Les dinos sont de retour pour nous en mettre plein la vue avec toujours plus de dents ! Sous la houlette de Juan Antonio Bayona, Jurassic World : Fallen Kingdom se révèle être un divertissement en demi-teinte. Dense et rythmé, le film sert un divertissement haletant et des héros moins caricaturaux, dans un ensemble bien réalisé où la mise en scène et la photographie sont à saluer. Si Juan Antonio Bayona maîtrise ses armes de prédilection (noirceur et frissons), le scénario – toujours écrit, en partie, par Colin Trevorrow – manque sérieusement d’imagination, cédant trop souvent à la facilité ou à la simple copie du film original, quitte à transformer l’ensemble en une suite un chouilla bordélique et illogique. Où est donc passé l’esprit aventurier des premiers films ?
Le pitch : Cela fait maintenant trois ans que les dinosaures se sont échappés de leurs enclos et ont détruit le parc à thème et complexe de luxe Jurassic World. Isla Nublar a été abandonnée par les humains alors que les dinosaures survivants sont livrés à eux-mêmes dans la jungle. Lorsque le volcan inactif de l’île commence à rugir, Owen et Claire s’organisent pour sauver les dinosaures restants de l’extinction. Owen se fait un devoir de retrouver Blue, son principal raptor qui a disparu dans la nature, alors que Claire, qui a maintenant un véritable respect pour ces créatures, s’en fait une mission. Arrivant sur l’île instable alors que la lave commence à pleuvoir, leur expédition découvre une conspiration qui pourrait ramener toute notre planète à un ordre périlleux jamais vu depuis la préhistoire.

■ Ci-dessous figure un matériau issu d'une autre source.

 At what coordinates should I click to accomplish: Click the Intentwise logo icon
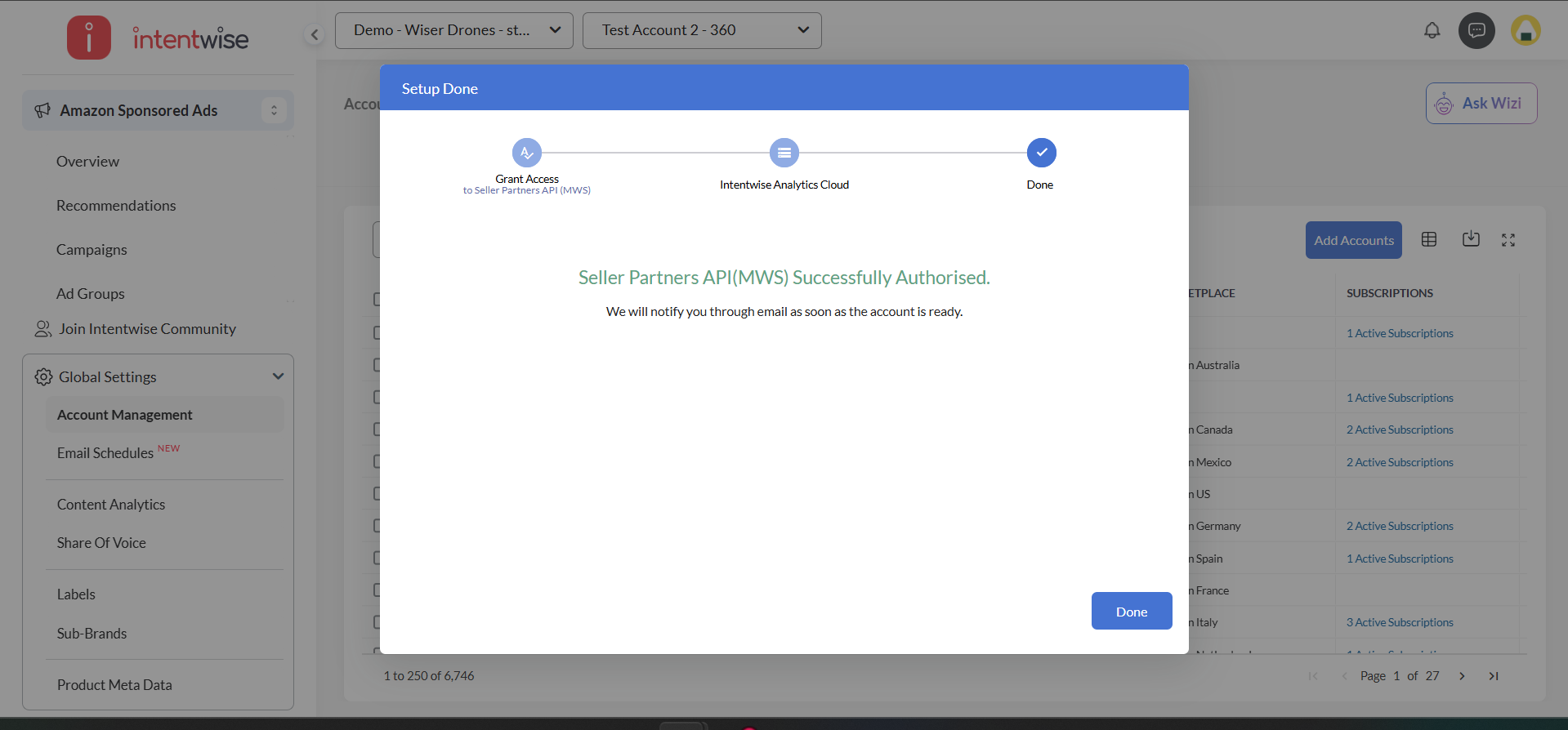(x=89, y=38)
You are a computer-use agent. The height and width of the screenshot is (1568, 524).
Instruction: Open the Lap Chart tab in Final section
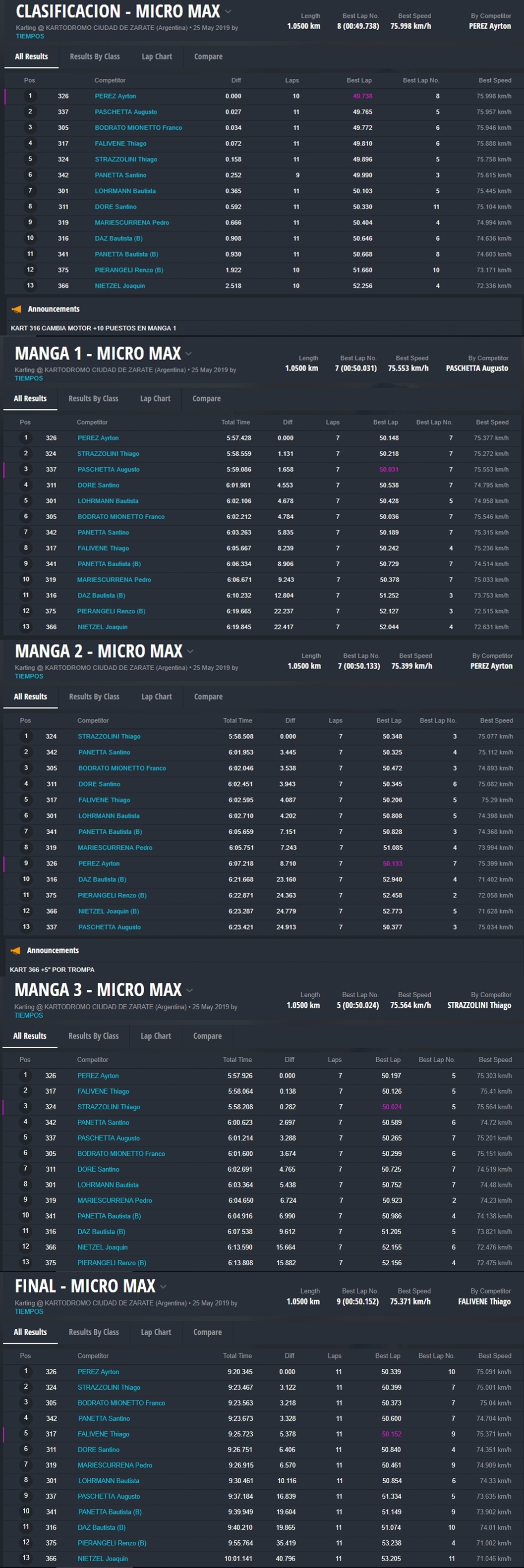pyautogui.click(x=155, y=1332)
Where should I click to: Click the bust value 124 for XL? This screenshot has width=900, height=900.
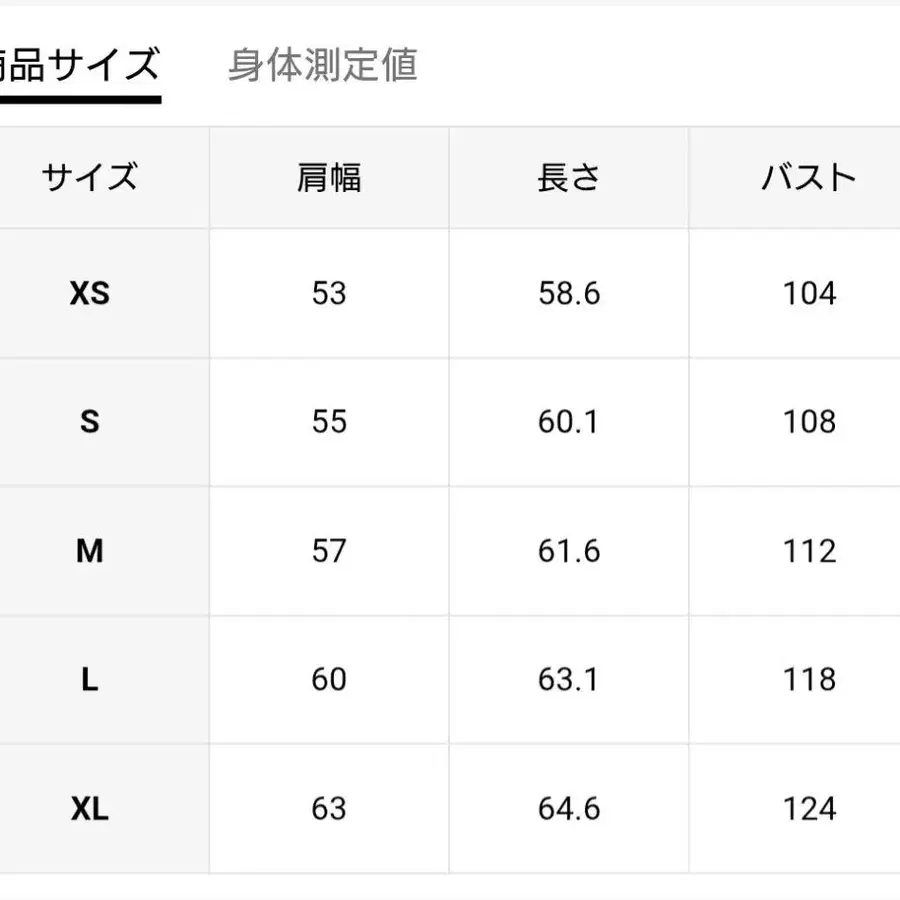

En 2015, Jurassic World venait réveiller la saga culte Jurassic Park en offrant une nouvelle vie aux célèbres dinosaures créés par Steven Spielberg (et adaptés des romans de Michael Crichton). Réalisé par Colin Trevorrow, le film a beaucoup divisé mais a néanmoins su réunir plusieurs générations. Dans tous les cas, si le parc était enfin ouvert, il n’a évidemment pas fait long feu et trois ans plus tard, Jurassic World – Fallen Kingdom vient constater les dégâts. Si le film de Juan Antonio Bayona fait penser au second volet de la première saga, Le Monde Perdu, c’est bien normal : l’ère Jurassic World ne cache vraisemblablement pas sa volonté de faire du fan-service simple et efficace en reprenant une recette qui a déjà fait ses preuves. Cependant, avec le choix d’un réalisateur tel que Juan Antonio Bayona, connu pour des films bien plus sombres tels que L’Orphelinat en 2007 ou encore le magnifique Quelques Minutes Après Minuit en 2016, marquait le début d’un tournant décisif pour cette nouvelle franchise : fini le film d’aventures familial, place au divertissement un peu plus… mordant ! Pour ma part, c’est ce que j’attendais, car le coté terrifiant des dinosaures n’a jamais vraiment été exploré dans les films Jurassic. Or, avec Jurassic World, les têtes pensantes derrière le reboot de cette franchise ont mis le doigt sur un sujet qu’ils exploitent dans cette suite : en effet, si les premiers films avaient tendance à faire réfléchir sur la responsabilité humaine dans les avancés scientifiques (et ses conséquences), Jurassic World : Fallen Kingdom décide de replacer le curseur sur une notion essentielle et actuelle : la protection de la vie animale.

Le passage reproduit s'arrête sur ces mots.